The value I find in the high holy days connects this theme with the first: I need to let down my guard to make myself more open to human connection, let down my guard in order to follow my own personal interests, dreams, whatever. Once I did that at services, I found my mind much clearer, my mood more positive, and the random conversations I made with random people much more fulfilling. That’s not to say I don’t feel entitled to a bit of cynicism about the experience of being one of the only black jews to attend services, but letting my guard down for some real human interaction– in this unique case–made my experience much more positive.
So there’s some low hanging tie-in about running I could make here– something about doing this because I love it instead of for PRs, glory, because it pays the bills (which it definitely doesn’t)– and there’s something accurate about that for me– I do genuinely love the sport, and I’m lucky to be able to compete at a level where I can semi-justify working part-time to chase the dream for a bit–, but a better tie-in would probably revolve around the relationships I’ve made with people, the experiences I’ve been blessed (for lack of a better term) with, and the growth I’ve experienced over the course of the last year. And I wholeheartedly believe that bringing this mentality to races as I chase the dream and some fast times will result in my continued enjoyment of and success in the sport, no matter what it gives back to me on the track.
But honestly, I just wanted to write about this because I was feeling some type of way yesterday, and this is a decent outlet for that. Since then, I’ve resolved (and no, this is not as trite as a New Year’s resolution in America, where you go out and have a wild night and just decide that everything is different the next day; it came as a result of real, intrinsic reflection) to be more open and honest with people about myself. Which to be fair, I think I was pretty good at that before, but I’d like to do it wholly, without reservation.
Here’s a fun one: I went to an anime convention in August. Kind of had to get over myself, but it was lit. My friend and I felt lame not being in cosplay, so before the third day, I went to Goodwill to make a costume that looked like this guy. I really enjoyed it. Will do again.
This is also low-key running relevant because I’m headed to Japan in a week for the Izumo Ekiden. I don’t know how much free time I’ll have, but I certainly hope to find some time to get to Akihabara and take in some Otaku culture after the race.

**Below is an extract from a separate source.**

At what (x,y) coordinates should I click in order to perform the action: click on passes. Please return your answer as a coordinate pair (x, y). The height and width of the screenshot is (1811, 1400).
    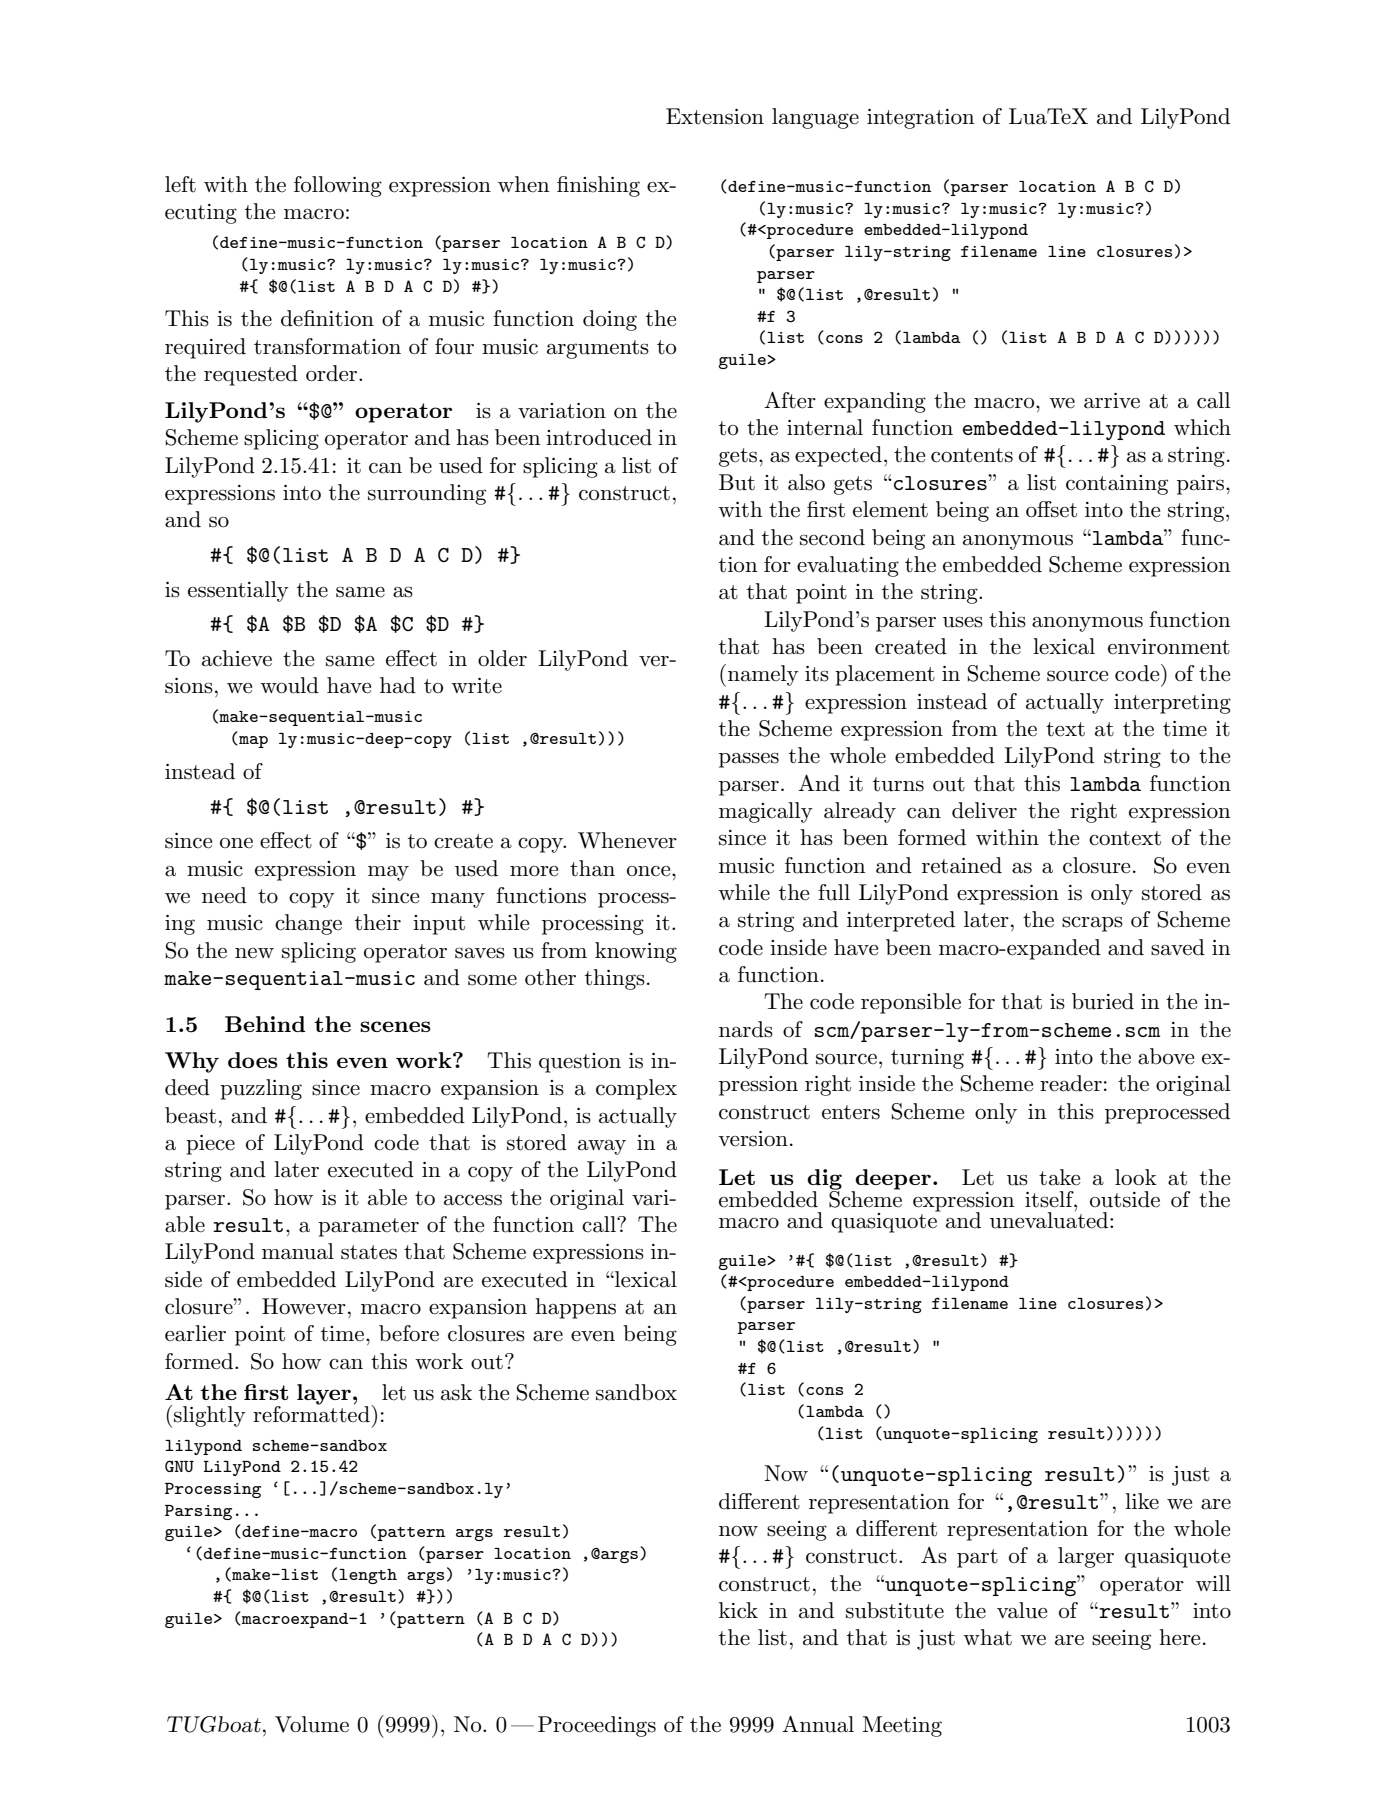
    Looking at the image, I should click on (749, 760).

Another one: I’ve gotten far less reserved about calling myself a professional runner. Admittedly, I do provide the disclaimer that the term is loosely defined– it’d be hard to say I have the same job as Evan Jager. But still, it’s cool. Hopefully I can bring the same openness and vulnerability I intend to bring to my life to my racing on the track. If I can do that I will undoubtedly continue to feel fulfilled in sport in this next year of running.